## Input data
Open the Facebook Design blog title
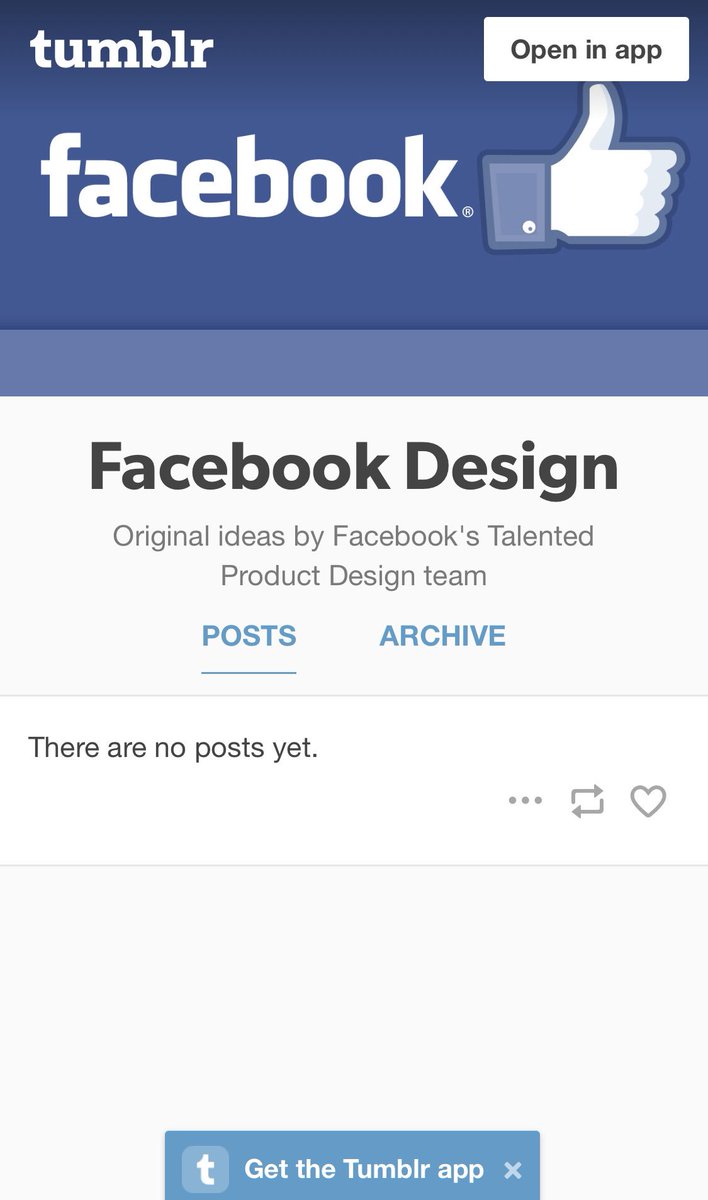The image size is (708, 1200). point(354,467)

==

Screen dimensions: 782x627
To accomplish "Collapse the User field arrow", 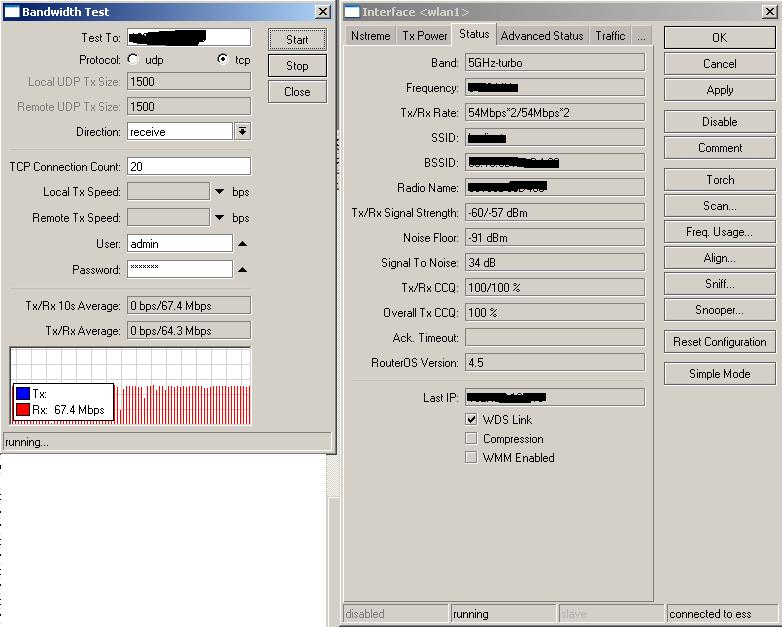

...

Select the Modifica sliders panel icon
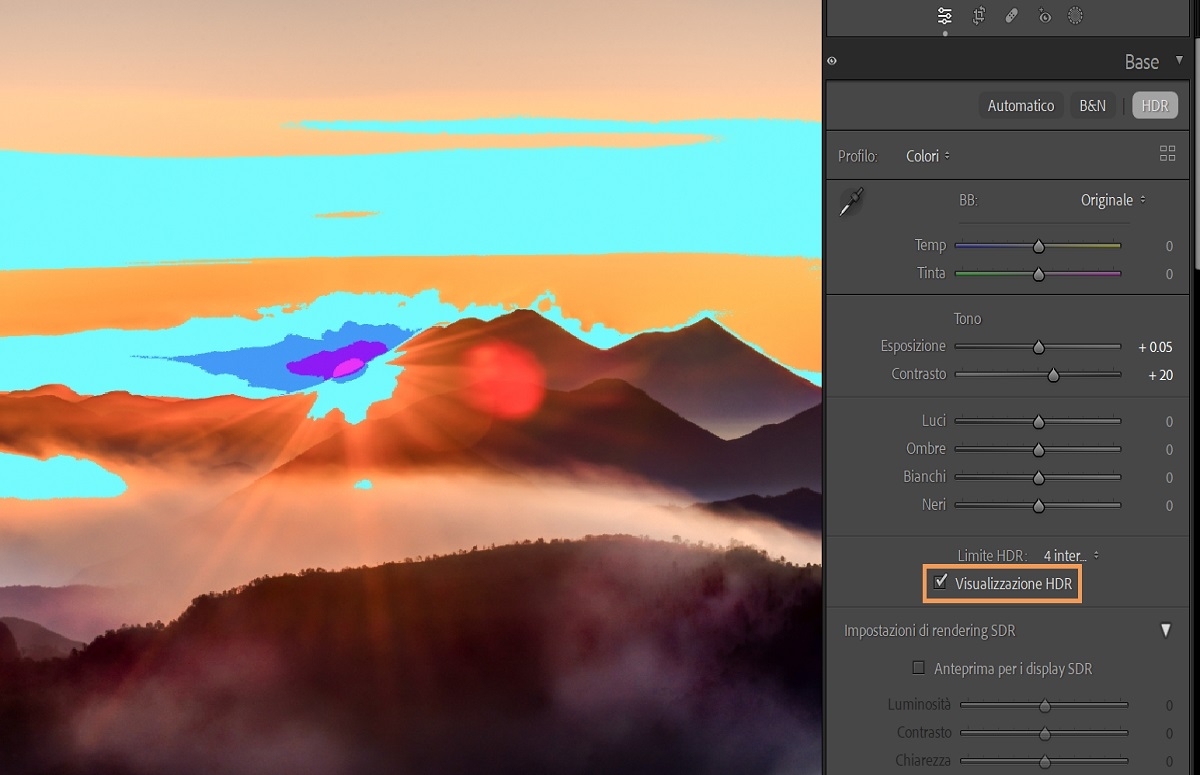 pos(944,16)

## Action item
Reproduce word for word, with pictures dropped, only the part of the material above that opens with the line containing "Screen dimensions: 782x627" and closes with the line containing "the User field".

## Response
Screen dimensions: 782x627
To accomplish "Collapse the User field arrow", 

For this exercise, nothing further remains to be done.